The police official also reported that two senior officials from the Czech security and intelligence services were in the building before his arrival.
News of the new investigation dominated Czech media for days after its announcement on January 10. "Was Masaryk murdered? New documents will help, but Russia is silent," read one headline on the website Lista Zpravi, reflecting long-standing suspicions among some Czechs of Soviet involvement.
Czech police have not yet responded to RFE/RL's inquiry requesting more details about the reasons for reopening the investigation.
Differences of opinion
Over the years, four official investigations into Masaryk's death were conducted. The initial conclusion that he had committed suicide was in force until the Prague Spring of 1968. At that time, historians and other officials came up with a different explanation: it was either suicide or an accident, but murder was definitely ruled out.
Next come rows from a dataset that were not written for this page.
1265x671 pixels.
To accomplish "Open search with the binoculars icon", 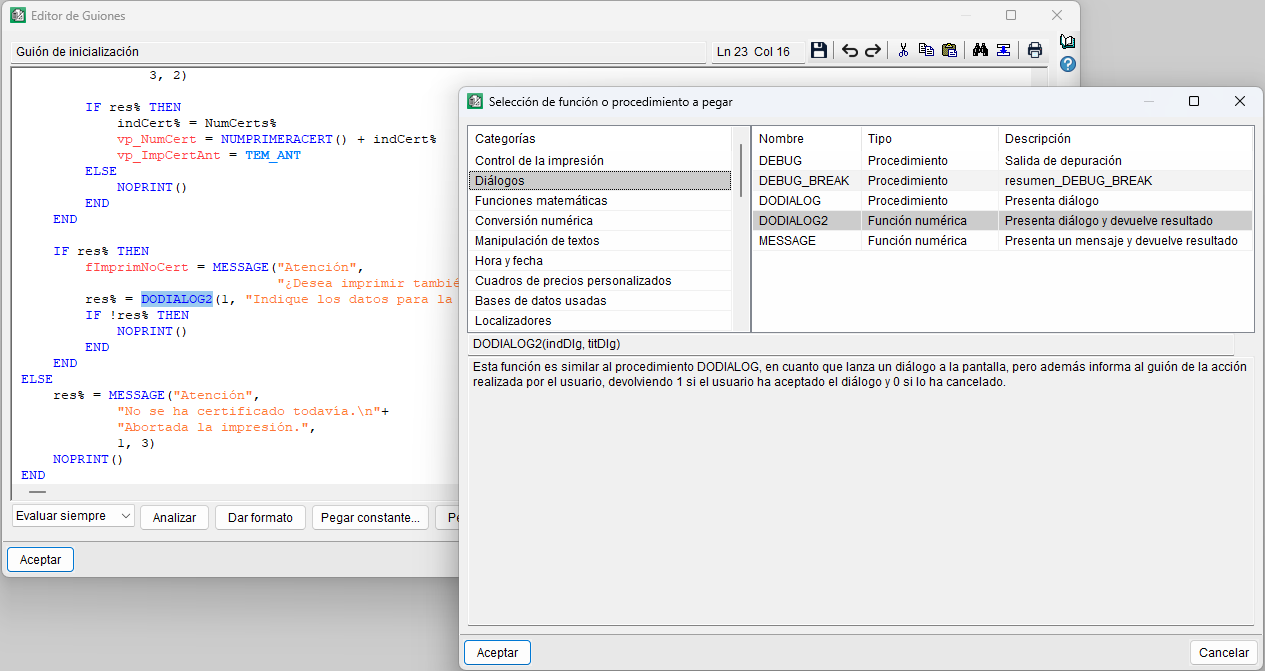I will pos(980,50).
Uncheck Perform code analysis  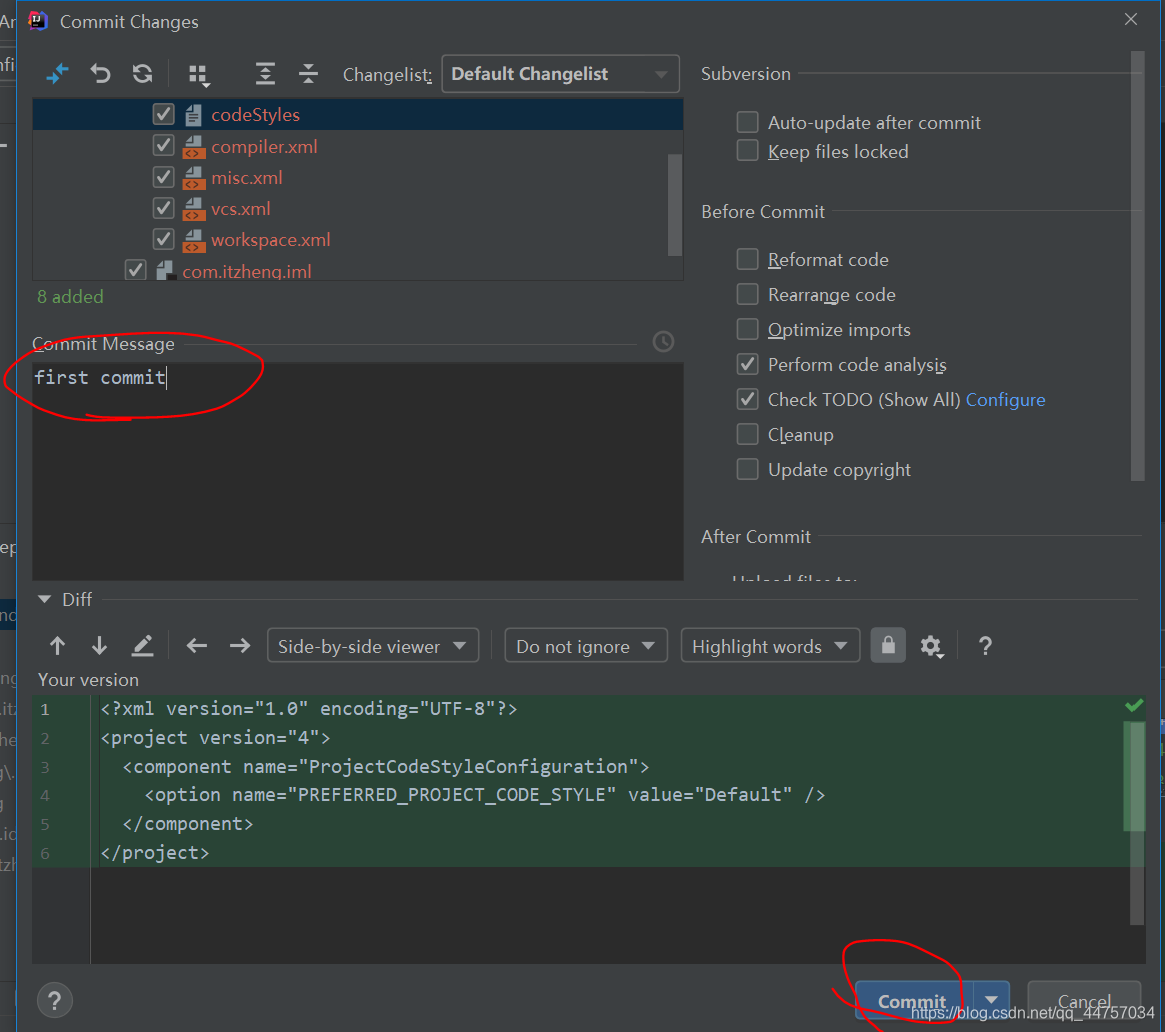coord(747,365)
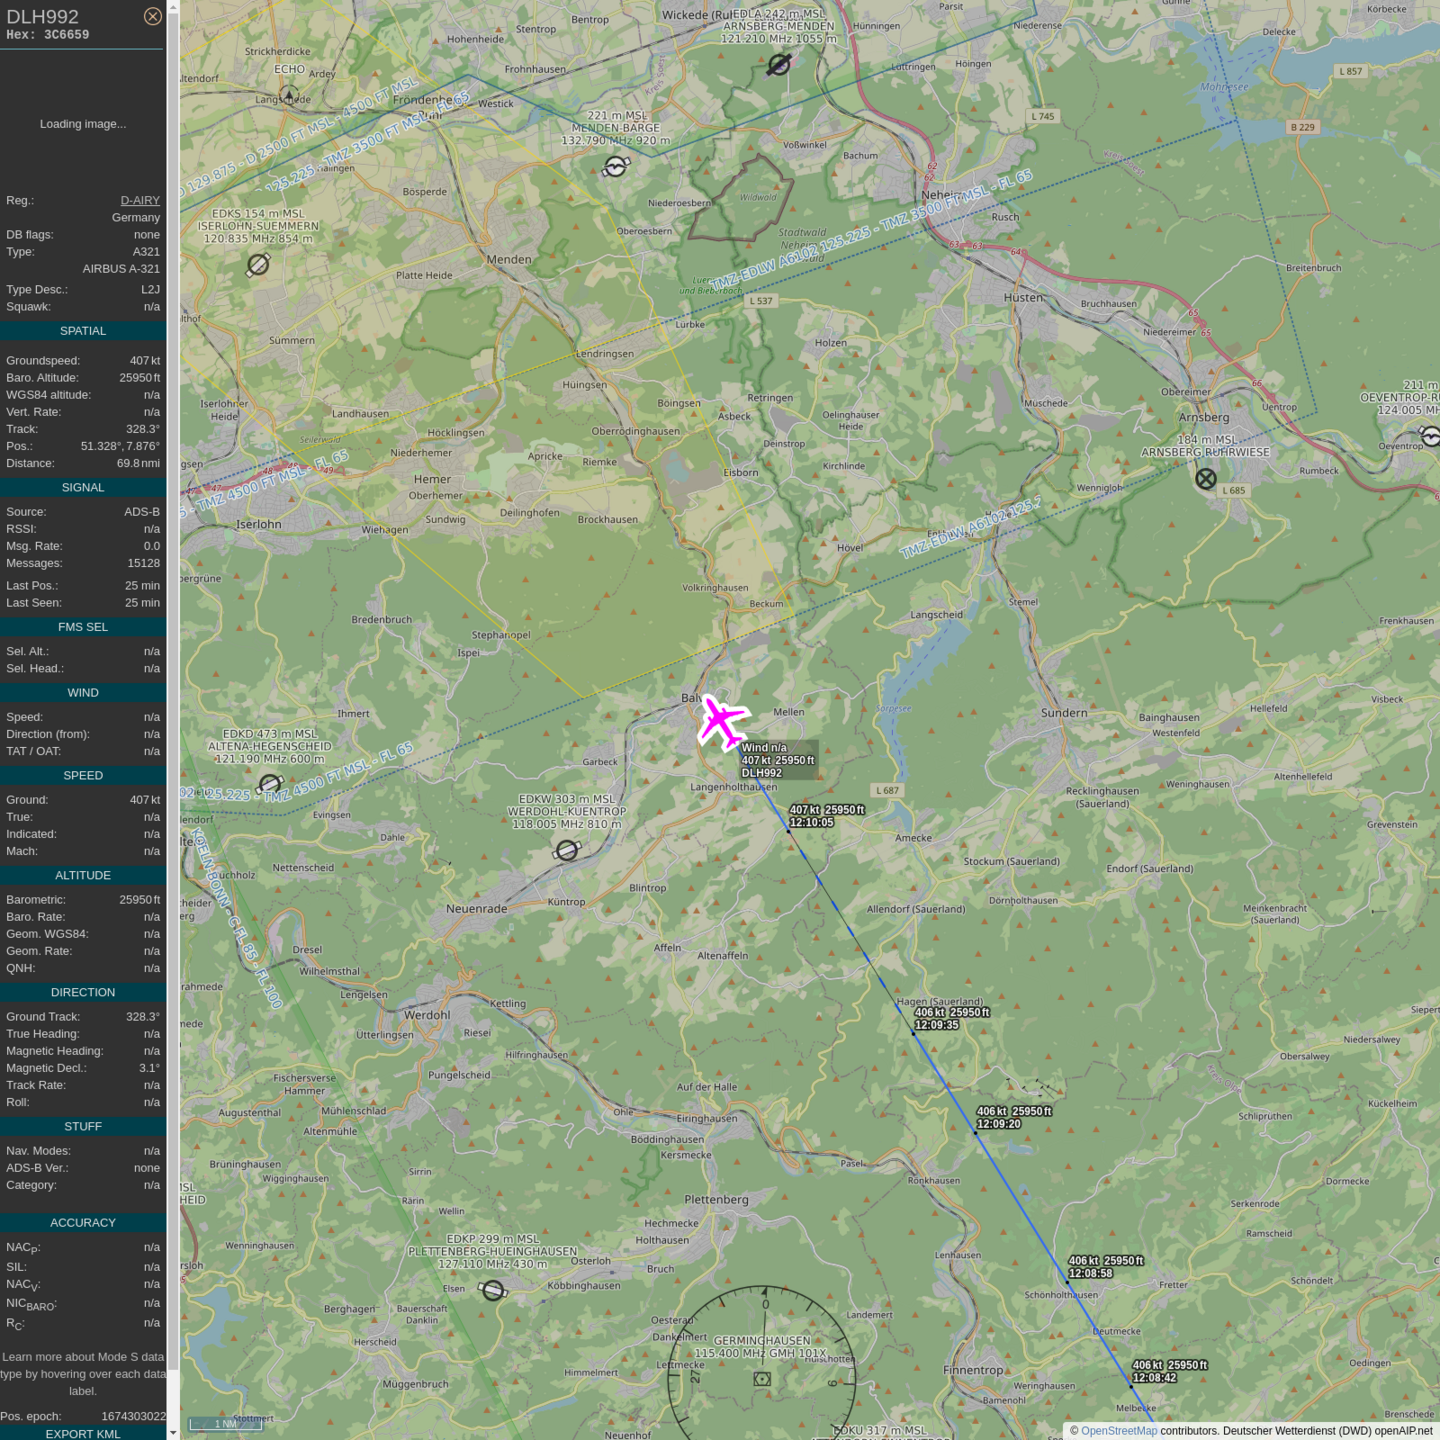Click the Plettenberg-Hueinghausen airfield icon
The height and width of the screenshot is (1440, 1440).
493,1291
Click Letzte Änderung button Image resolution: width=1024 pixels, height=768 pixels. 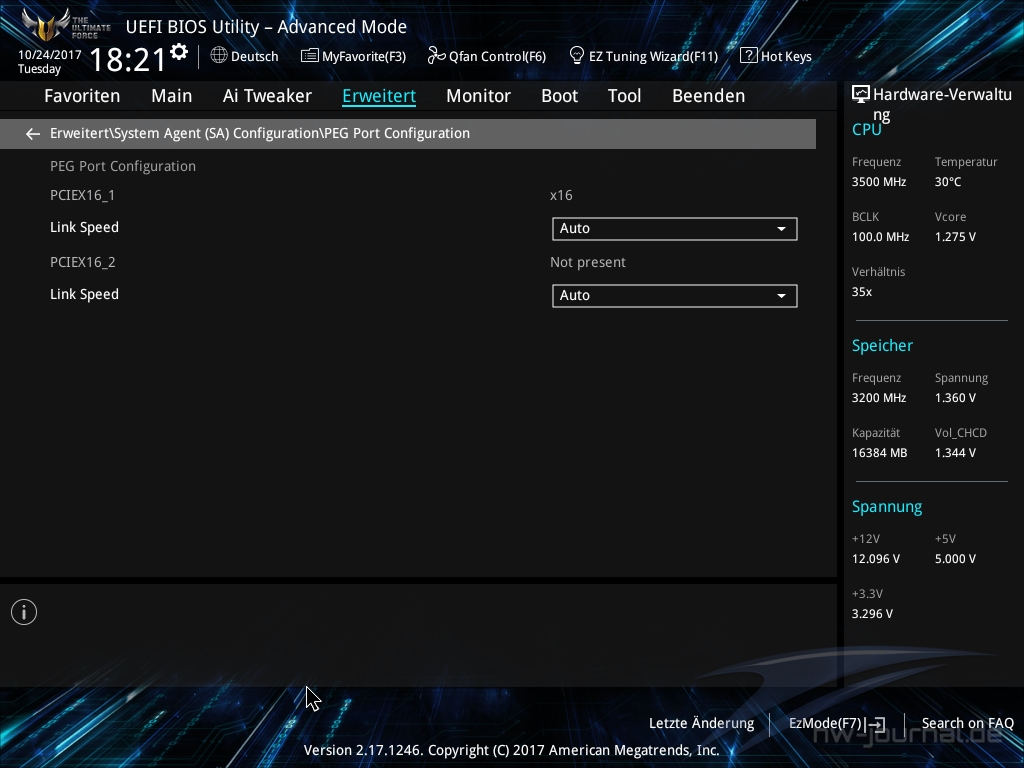click(x=701, y=723)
After the end of communism, two more investigations were conducted. One three-year investigation ended in 1996, with the explanation that Masaryk fell from a bathroom window while running away from someone. The second, from 2001-2003, focused on known forensic details – for example, the position of the body in relation to the window – and concluded that Masaryk was murdered.
"I'm still very skeptical that we'll get any real good information about that 1948 process," Stehlik said, "about that moment in the palace when Masaryk died."